A volta do filho pródigo é, provavelmente, um dos últimos quadros pintados pelo mestre holandês do século XVII e encontra-se exposto no Museu Hermitage, de São Petersburgo, na Rússia. Ao adquirir o bilhete de ingresso, nesse que é considerado um dos mais importantes museus do mundo, o visitante já se apercebe da importância da obra, pois nele figura a imagem da tela em pauta. Mais do que qualquer outro pintor, Rembrandt concebeu sua arte pictórica movido pelo desejo de envolver o observador num ambiente de grande emoção. Ao estabelecer como prioritário na missão de Cristo o acolhimento aos mais vulneráveis, Lucas valeu-se de seus conhecimentos como médico habituado a atender pessoas fragilizadas pelas enfermidades de então, razão por que lhe foi atribuída a honraria de patrono da medicina.
A parábola do filho pródigo, assim como as duas que a antecedem no evangelho de Lucas, a da ovelha perdida e a do dracma perdido, tem como escopo revelar a magnanimidade do amor de Deus, que acolhe incondicionalmente os pecadores na busca pelo perdão, e o resgate da saúde espiritual, caminho esse em tudo similar ao percorrido pelos pacientes em busca da cura de suas enfermidades físicas por meio do atendimento médico.
O texto de Lucas (Lc 15, 11-32) apresenta três personagens emblemáticos: o pai, o filho mais novo (o denominado “pródigo”) e o filho mais velho (o que permaneceu junto ao pai na propriedade da família). O mais novo, que arrependido retorna à casa paterna após ter dispersado toda sua herança numa vida dissoluta, prostra-se diante do pai implorando por perdão e acolhimento. O pai, movido por misericórdia, se regozija com a volta do filho que se encontrava perdido e o acolhe com cálida e nobre recepção. Na descrição do evangelista, o filho mais velho estava no campo no momento do encontro do pai com seu irmão que retornou. Relata Lucas: “Quando voltava para casa ouviu músicas e danças. Então ele ficou com muita raiva e não queria entrar”.

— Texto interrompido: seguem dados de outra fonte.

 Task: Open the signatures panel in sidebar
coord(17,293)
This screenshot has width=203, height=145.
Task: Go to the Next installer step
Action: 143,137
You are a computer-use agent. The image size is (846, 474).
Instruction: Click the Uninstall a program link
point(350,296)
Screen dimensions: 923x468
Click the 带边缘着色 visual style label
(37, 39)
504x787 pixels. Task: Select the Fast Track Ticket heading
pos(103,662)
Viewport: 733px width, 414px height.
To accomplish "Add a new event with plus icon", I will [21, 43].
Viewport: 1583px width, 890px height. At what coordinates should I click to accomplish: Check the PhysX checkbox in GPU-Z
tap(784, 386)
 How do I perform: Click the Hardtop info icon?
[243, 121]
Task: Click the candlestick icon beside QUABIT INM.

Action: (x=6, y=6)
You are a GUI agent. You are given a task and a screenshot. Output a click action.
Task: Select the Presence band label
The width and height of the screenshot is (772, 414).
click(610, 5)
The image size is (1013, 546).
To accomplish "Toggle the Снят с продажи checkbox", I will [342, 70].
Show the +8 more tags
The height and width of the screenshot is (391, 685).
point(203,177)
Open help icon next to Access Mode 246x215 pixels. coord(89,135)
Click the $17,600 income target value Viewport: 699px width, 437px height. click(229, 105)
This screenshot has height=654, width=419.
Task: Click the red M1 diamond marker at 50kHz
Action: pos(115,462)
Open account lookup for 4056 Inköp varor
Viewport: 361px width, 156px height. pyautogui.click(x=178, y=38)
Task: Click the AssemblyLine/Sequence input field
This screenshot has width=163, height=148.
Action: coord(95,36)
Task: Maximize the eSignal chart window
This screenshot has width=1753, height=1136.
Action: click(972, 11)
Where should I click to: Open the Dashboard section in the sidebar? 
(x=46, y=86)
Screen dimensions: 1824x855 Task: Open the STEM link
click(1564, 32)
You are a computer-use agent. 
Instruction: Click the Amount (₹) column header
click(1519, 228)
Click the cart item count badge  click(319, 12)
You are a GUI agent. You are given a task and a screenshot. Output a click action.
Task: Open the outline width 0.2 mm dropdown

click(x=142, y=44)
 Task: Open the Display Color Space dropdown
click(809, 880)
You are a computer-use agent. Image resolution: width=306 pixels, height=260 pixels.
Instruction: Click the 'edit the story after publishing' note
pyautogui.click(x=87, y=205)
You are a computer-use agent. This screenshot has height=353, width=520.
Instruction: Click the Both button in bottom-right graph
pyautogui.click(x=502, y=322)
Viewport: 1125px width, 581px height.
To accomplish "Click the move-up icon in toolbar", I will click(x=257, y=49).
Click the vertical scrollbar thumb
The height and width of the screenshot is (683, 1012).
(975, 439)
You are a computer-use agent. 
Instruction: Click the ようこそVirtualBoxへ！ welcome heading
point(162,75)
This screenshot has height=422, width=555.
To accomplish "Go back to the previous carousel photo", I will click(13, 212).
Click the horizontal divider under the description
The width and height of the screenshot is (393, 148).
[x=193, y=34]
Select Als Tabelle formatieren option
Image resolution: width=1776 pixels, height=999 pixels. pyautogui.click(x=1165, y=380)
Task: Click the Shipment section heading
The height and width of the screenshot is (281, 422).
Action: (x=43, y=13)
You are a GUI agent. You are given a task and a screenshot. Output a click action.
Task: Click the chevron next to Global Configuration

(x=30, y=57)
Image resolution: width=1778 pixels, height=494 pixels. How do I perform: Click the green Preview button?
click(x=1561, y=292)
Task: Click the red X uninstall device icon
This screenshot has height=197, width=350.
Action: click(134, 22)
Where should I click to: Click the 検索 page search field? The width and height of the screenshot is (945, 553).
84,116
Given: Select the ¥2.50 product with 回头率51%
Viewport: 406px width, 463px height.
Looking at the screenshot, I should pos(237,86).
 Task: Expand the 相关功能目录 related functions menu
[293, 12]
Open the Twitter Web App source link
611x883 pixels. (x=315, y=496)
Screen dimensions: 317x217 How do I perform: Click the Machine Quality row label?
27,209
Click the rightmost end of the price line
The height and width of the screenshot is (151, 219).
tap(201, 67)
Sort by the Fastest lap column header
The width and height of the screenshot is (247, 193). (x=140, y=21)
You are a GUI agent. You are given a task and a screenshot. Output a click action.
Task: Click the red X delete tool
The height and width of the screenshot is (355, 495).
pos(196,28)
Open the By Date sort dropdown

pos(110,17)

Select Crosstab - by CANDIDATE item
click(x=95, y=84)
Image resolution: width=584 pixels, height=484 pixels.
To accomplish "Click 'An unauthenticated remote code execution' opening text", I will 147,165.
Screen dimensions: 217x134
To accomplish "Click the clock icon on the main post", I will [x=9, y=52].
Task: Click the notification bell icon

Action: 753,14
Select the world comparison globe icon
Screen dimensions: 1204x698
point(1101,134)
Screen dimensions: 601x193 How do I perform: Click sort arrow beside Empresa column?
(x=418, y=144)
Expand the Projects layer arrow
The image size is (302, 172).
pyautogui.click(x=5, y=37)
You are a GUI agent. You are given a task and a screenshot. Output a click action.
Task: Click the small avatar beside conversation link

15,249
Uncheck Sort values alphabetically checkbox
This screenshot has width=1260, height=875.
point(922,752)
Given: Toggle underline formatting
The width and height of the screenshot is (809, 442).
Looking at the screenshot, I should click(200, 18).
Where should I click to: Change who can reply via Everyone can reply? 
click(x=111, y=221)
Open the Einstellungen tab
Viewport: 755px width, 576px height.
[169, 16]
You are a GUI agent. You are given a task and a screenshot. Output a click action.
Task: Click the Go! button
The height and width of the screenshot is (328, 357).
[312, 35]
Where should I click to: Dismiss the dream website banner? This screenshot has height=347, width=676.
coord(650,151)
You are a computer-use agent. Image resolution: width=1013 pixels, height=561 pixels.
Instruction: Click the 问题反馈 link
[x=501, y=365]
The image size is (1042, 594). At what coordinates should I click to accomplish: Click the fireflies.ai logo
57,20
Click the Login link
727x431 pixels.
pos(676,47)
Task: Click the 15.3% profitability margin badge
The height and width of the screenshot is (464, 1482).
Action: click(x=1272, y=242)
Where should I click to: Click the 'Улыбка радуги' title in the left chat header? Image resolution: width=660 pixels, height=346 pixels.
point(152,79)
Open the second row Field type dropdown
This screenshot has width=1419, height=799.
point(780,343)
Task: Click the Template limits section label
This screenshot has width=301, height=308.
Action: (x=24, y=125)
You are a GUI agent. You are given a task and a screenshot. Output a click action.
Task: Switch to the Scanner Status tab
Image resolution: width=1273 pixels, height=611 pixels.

Qual teria sido o motivo que levou Rembrandt, contrariando o texto sagrado, a retratar os irmãos juntos nesse momento de grande comoção? Ao contemplar a obra-prima do mestre holandês podemos imaginar as possíveis intenções do pintor. Vamos, portanto, buscar os detalhes que permitam revelar as emoções que dominam cada uma das três figuras humanas retratadas pelo artista. Antes, porém, é necessário destacar a relevância da luz que envolve os personagens pintados por Rembrandt, recurso que usava com frequência para orientar o olhar do observador para os pontos de maior dramaticidade estampados em suas telas.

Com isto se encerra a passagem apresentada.